Document DDoS response procedures explicitly for compliance purposes (PCI DSS, SOC 2 Availability) and test them annually.
Treat C2 takedowns as temporary windows, not permanent fixes — rotate blocklists and verify infected devices in your IP ranges receive remediation notifications from ISPs.

Conclusion

The disruption of these four botnets is a meaningful operational success, but it does not change the underlying conditions that made 3 million hijacked devices possible. Consumer and small-business IoT devices will continue shipping with default credentials, minimal update mechanisms, and no network isolation. The attack surface these devices represent is growing faster than remediation efforts can shrink it.

For defenders, the actionable insight is narrow but important: you cannot control what manufacturers ship or what your employees plug in at home, but you can control visibility and segmentation on your own networks. That means complete asset discovery, ISP-layer DDoS mitigation agreements signed before an attack occurs, and active participation in threat intelligence sharing frameworks. Start with your network edge — run a full IoT asset audit this week and identify every device that still has factory-default credentials.

Frequently Asked Questions

How do I know if devices on my network are part of a botnet? Look for outbound connections to unusual IP ranges, especially on non-standard ports, from devices that have no business reason to initiate outbound traffic (cameras, printers, smart TVs). NetFlow data showing persistent low-volume beaconing at regular intervals is a classic C2 check-in pattern. Compare your outbound traffic against threat intelligence feeds — both Akamai and XLab publish indicators from their botnet research. Your SIEM should have rules for T1071 (Application Layer Protocol for C2).

Can my organization's firewall absorb a 30 Tbps attack? No on-premises hardware can. A 30 Tbps attack saturates upstream transit links before traffic reaches your firewall. Effective DDoS defense at this scale requires upstream scrubbing — either through your ISP's mitigation service or a cloud-based DDoS mitigation provider like Akamai Prolexic, Cloudflare Magic Transit, or AWS Shield Advanced. These services absorb traffic at their own network edge before it reaches your infrastructure.
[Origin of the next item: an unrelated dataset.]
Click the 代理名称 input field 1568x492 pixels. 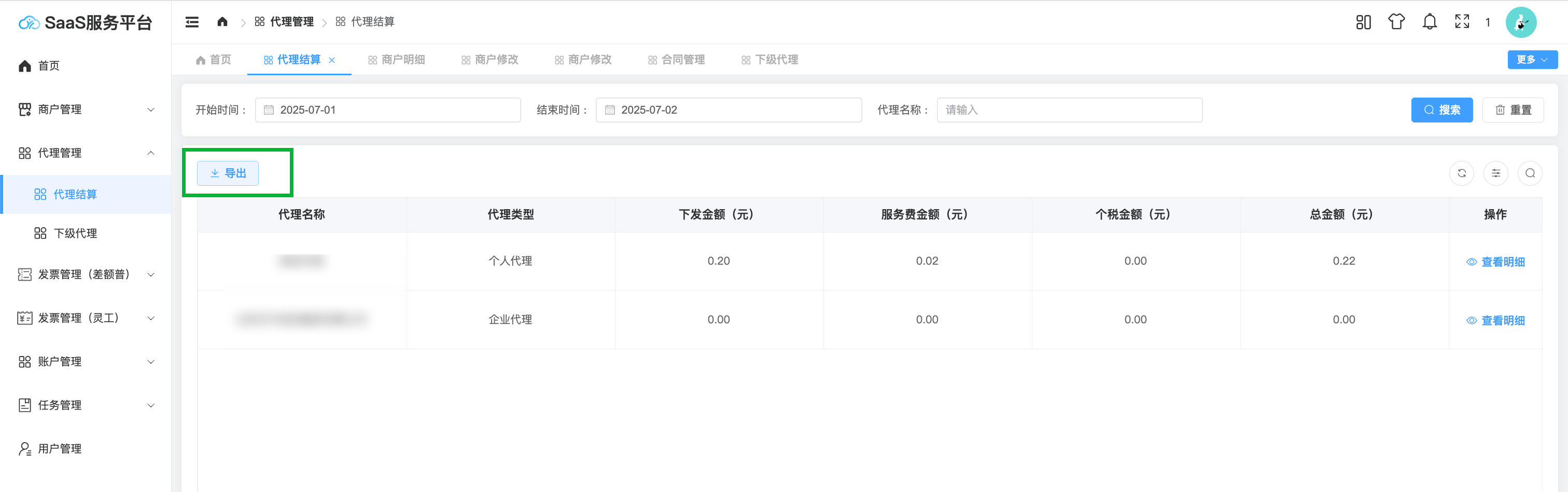[1069, 110]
What is the difference between a DDoS takedown and actually fixing the problem? A C2 takedown severs the command channel between the attacker and the infected devices. It reduces the attacker's ability to direct attacks but does not remove the malware from the 3 million compromised devices. Those devices remain vulnerable to re-infection by the same or different actors. The underlying problem — unpatched, default-credential IoT devices on public IP addresses — persists until device owners remediate or ISPs implement customer notification programs.
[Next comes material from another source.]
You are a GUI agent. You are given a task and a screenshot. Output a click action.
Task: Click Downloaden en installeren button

Should smaller organizations worry about hyper-volumetric DDoS? Direct targeting at 30 Tbps levels is unlikely for most small organizations, but collateral damage is real — shared hosting providers, ISPs, and CDN nodes that are targets can cause downstream service disruptions for customers who share infrastructure. The more relevant risk for most organizations is targeted extortion attacks in the 100 Gbps–1 Tbps range, which are accessible via DDoS-for-hire services for a few hundred dollars and can fully disrupt unprotected internet-facing services.
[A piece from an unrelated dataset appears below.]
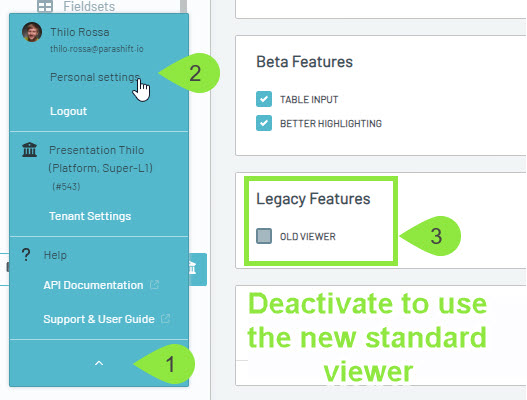Screen dimensions: 527x400
Task: Click the tenant bank building icon
Action: [x=30, y=150]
How does the DoJ coordinate multi-jurisdictional botnet takedowns? These operations typically run through the FBI Cyber Division in coordination with EUROPOL's European Cybercrime Centre (EC3) and national CERTs in affected countries. The legal instruments used — seizure warrants, mutual legal assistance treaties (MLATs), and court-authorized domain redirects — vary by jurisdiction. Private sector partners like Akamai and XLab provide technical evidence and infrastructure mapping that gives law enforcement actionable targets across multiple hosting providers simultaneously. The FBI's Internet Crime Complaint Center (IC3) is the primary reporting channel for U.S. organizations contributing incident data to these operations.